Dua orang pemuda bertopeng iblis hitam dan berjaket hoodie hitam berdiri di belakangnya sambil mengeluarkan sebilah pisau belati pada salah satu tangan mereka. "Kami diberi misi untuk memberi hukuman pada anda." kata pemuda di sebelah kiri bermata hijau dengan lirih.

"Anda sudah membuat sebuah kesalahan." sambung pemuda sebelah kanan mata merah dengan lirih.

"Ah, aku ingat. Aku tidak sengaja bertemu mereka di sana, tidak bisa memberiku sedikit keringanan kah? Hanya kebetulan bertemu mereka, aku juga tidak tahu kalau mereka akan menghabiskan waktu disana....tidak bisakah kalian memahami perasaanku?" gumamnya lirih ketika mengucapkan kalimat paling belakang.

"Maaf, perasaan anda tidak dapat merubah keadaan. Kami harus menyelesaikan misi." sahut mereka berdua bersamaan membentuk posisi siap menyerang.

Dia menghela napas dan tersenyum masam, mata lavendernya berkaca-kaca, lalu dia meletakkan tasnya tepat di depan pintunya, kemudian berbalik menghadap mereka berdua.

"Jadi...aku harus dihukum karena ketidak sengajaan yang melibatkan banyak perasaan. Sampai menyuruh kalian sebagai utusannya. " balasnya acuh tak acuh.

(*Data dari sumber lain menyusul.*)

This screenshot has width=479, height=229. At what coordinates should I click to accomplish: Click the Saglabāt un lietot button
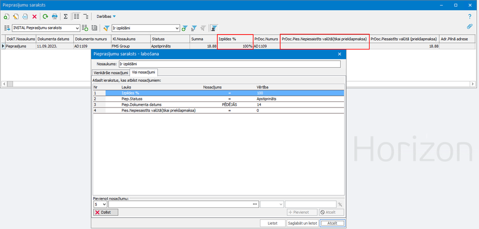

Seketika mereka berdua bergerak secepat kilat menyerangnya bersamaan dan saat itu dia sama sekali tidak menghindar.

JLEB  tes...tes...tes...

Luka tusuk di dua sisi perut

"Kemampuan kalian sudah meningkat ya,...uhuk...uhuk...aku...bangga...uhuk...uhuk....pada kalian...berdua..." ucapnya terbata-bata diikuti batuk darah yang keluar dari mulutnya. Dia tersenyum membelai lembut topeng kedua pemuda tersebut sembari tersenyum manis pada mereka sampai topeng yang dipakai itu terlepas.

Aku sungguh payah, lukaku baru saja proses penyembuhan malah terbuka lagi. Sial!... Aku tidak boleh jatuh sekarang, apalagi di depan adik ajaranku....aku tidak boleh menyerah! ---pikirnya yakin.

"Kakak guru, maafkan kami.... Huh?!... Kakak guru, kau-..." perkataan pemuda bermata hijau berambut coklat terbelalak, ketika merasakan sebuah lapisan yang melindungi perutnya tepat di tempat yang dia tusuk.

"Aku tidak...apa-apa...kalian harus pergi...dari sini..." ujarnya mengelus wajah mereka berdua dengan lembut.

"Kakak guru...kami..." gumam pemuda bermata merah berambut coklat tampak menggertakkan giginya karena kesal.

"Sudahlah..uhuk...uhuk...kembalilah...ke markas...ini...perintah..." tegasnya terbata-bata dan kembali batuk berdarah.

"Baik." sahut mereka seketika menghilang di tempatnya.

BRUK!

Kahime pun terjatuh ke tanah dalam posisi terduduk. Darah terus mengalir dari perutnya membasahi baju yang dia pakai. Tubuhnya gemetaran dan penglihatannya mulai kabur.

"Kahime!" panggil seseorang di depan gerbang kecil rumahnya. Lalu dia menoleh dan tersenyum kecut.

"Sa...ki..." gumamnya.

Mata birunya berkaca-kaca, tak tega melihat gadis di depannya terluka di tengah malam.

"Kahime! Bertahanlah! Kahime! Aku pasti akan menolongmu!!" teriaknya menghampiri Kahime sampai mengejutkan tetangganya.

Saki, kenapa kamu selalu ada ketika aku benar-benar terluka, kau merawatku dan saat aku seperti ini lagi. Apakah kau tidak membenciku? Apa yang membuatmu ingin melindungiku?